Detalles del problema: Reescribe todas las líneas desde la que contiene "You are a computer-use agent. The width" hasta la que contiene "Action: [167, 75]", sustituyendo cada aparición de "screenshot" por "image" sin alterar nada más.
◇ ◇ ◇
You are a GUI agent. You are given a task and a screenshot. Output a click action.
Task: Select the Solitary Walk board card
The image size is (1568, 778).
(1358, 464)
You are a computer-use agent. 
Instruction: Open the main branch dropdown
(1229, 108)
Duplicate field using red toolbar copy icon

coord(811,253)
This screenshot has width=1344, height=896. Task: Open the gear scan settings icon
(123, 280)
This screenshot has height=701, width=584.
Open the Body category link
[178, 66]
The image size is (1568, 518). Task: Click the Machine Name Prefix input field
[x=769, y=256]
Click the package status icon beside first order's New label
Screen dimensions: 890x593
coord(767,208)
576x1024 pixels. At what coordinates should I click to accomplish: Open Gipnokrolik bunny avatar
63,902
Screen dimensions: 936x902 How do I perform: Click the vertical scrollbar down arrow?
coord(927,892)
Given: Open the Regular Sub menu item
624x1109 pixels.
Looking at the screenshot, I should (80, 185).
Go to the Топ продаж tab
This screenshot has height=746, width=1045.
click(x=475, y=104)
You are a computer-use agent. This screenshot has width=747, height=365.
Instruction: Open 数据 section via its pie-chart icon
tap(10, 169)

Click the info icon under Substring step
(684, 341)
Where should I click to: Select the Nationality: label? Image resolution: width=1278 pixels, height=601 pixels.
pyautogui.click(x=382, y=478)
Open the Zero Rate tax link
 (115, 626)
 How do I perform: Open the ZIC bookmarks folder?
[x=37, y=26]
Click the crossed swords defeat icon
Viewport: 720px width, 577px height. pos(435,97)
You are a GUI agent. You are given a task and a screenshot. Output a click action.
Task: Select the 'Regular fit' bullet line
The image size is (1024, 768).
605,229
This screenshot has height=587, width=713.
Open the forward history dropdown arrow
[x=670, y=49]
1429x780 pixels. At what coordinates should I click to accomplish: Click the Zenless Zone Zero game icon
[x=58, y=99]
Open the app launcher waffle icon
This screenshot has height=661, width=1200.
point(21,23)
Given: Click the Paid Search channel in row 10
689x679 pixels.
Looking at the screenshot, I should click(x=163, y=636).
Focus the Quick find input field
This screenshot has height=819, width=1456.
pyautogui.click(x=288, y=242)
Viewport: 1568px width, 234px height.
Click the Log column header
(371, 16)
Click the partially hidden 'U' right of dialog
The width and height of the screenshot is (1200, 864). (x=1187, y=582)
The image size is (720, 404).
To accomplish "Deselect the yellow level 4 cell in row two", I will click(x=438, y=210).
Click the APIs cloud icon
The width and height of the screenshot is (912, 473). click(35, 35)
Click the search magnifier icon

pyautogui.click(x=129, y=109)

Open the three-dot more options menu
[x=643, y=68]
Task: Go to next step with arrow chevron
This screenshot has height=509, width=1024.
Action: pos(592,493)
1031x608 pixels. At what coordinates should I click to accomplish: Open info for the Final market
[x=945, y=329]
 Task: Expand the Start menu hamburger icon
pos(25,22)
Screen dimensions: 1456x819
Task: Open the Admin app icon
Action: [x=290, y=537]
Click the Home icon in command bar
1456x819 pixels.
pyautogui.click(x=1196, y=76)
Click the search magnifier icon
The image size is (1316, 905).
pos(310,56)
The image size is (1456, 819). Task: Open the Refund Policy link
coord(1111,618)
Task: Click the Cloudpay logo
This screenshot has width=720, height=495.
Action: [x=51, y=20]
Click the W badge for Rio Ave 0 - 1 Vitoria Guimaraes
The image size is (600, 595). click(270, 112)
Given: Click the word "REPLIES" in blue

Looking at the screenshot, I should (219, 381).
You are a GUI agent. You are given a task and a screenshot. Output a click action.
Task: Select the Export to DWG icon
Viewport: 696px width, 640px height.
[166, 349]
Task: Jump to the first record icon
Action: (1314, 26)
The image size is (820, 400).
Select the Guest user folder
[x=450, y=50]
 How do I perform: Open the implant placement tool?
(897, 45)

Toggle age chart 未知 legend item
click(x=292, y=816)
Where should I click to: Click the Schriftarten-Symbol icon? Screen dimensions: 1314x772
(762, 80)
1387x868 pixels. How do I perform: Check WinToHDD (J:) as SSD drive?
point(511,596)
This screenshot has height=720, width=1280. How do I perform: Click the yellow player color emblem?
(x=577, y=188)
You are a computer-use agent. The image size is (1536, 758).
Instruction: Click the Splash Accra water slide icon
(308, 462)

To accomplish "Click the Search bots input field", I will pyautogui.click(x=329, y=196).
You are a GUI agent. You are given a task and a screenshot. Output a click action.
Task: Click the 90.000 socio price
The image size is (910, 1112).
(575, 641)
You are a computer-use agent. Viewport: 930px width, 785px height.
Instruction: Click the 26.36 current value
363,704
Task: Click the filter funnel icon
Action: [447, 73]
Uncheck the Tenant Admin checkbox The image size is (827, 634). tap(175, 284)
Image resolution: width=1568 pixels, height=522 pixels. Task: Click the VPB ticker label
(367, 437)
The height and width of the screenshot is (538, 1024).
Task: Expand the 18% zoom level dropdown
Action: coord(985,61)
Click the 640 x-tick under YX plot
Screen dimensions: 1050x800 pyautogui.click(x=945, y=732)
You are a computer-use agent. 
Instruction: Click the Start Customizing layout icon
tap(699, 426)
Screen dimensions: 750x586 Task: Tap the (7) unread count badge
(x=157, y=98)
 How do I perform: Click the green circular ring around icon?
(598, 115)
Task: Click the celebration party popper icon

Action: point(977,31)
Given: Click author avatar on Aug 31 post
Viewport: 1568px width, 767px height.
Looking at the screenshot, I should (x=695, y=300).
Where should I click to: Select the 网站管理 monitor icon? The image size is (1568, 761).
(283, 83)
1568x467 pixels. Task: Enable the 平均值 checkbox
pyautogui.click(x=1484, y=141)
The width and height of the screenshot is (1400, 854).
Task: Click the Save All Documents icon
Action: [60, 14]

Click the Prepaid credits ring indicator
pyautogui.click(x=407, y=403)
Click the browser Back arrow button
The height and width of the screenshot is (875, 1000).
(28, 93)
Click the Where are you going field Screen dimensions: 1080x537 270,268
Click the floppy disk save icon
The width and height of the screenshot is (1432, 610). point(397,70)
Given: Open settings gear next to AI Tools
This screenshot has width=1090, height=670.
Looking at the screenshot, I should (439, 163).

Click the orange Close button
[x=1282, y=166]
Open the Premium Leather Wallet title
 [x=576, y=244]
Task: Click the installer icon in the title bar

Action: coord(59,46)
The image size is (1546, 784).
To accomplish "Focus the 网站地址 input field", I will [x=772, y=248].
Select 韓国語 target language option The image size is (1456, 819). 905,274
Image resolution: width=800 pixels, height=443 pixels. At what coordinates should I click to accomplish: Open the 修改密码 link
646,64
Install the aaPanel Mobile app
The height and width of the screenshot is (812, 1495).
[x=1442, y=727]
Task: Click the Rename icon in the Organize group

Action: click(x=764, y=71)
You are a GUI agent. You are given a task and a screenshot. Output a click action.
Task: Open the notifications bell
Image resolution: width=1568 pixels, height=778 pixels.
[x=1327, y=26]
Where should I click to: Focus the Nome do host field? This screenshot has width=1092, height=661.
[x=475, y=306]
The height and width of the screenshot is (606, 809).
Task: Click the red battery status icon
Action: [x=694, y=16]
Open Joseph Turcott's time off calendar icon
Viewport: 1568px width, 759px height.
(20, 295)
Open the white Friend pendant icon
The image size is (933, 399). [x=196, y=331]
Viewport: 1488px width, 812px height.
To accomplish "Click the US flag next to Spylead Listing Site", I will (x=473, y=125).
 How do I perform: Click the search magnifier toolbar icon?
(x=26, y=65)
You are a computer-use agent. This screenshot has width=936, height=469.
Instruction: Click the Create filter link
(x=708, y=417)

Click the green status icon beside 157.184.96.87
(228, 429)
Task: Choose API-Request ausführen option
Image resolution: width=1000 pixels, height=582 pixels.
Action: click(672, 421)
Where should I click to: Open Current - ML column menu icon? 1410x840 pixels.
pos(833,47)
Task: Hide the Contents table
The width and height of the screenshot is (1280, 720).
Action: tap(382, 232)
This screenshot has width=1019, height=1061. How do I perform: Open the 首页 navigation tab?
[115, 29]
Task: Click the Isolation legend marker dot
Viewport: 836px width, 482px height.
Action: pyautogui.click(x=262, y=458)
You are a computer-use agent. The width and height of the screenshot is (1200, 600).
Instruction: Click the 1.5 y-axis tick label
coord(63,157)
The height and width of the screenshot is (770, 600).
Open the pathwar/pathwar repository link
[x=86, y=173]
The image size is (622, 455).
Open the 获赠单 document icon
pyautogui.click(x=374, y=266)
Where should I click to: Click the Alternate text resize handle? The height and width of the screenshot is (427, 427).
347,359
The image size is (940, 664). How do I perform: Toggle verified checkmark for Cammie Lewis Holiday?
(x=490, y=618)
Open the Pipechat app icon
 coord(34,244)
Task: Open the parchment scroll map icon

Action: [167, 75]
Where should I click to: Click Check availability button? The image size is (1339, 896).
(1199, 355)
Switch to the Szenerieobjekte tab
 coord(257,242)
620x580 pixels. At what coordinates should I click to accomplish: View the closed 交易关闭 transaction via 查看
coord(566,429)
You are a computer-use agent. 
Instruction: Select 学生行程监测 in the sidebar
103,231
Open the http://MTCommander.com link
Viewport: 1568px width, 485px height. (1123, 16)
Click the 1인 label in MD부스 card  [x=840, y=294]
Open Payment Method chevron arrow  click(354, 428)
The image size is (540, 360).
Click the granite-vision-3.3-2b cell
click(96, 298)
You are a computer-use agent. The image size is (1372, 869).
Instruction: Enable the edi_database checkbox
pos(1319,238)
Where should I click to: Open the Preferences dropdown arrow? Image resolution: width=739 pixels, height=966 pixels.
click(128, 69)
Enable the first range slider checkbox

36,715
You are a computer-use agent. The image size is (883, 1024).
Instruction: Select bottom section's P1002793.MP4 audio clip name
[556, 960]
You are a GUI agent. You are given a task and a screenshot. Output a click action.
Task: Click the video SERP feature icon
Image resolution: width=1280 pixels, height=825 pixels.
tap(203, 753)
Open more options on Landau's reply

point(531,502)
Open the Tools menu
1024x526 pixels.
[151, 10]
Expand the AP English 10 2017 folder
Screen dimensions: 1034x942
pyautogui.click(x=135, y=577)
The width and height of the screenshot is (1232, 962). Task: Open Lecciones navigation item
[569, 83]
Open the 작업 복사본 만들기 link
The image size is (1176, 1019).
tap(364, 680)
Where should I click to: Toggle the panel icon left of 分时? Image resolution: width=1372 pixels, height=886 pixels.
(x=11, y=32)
◇ ◇ ◇
Respuesta al ejercicio:
You are a computer-use agent. The width and height of the image is (1200, 600).
Instruction: Click the 1.5 y-axis tick label
coord(63,157)
The height and width of the image is (770, 600).
Open the pathwar/pathwar repository link
[x=86, y=173]
The image size is (622, 455).
Open the 获赠单 document icon
pyautogui.click(x=374, y=266)
Where should I click to: Click the Alternate text resize handle? The height and width of the image is (427, 427).
347,359
The image size is (940, 664). How do I perform: Toggle verified checkmark for Cammie Lewis Holiday?
(x=490, y=618)
Open the Pipechat app icon
 coord(34,244)
Task: Open the parchment scroll map icon

Action: [167, 75]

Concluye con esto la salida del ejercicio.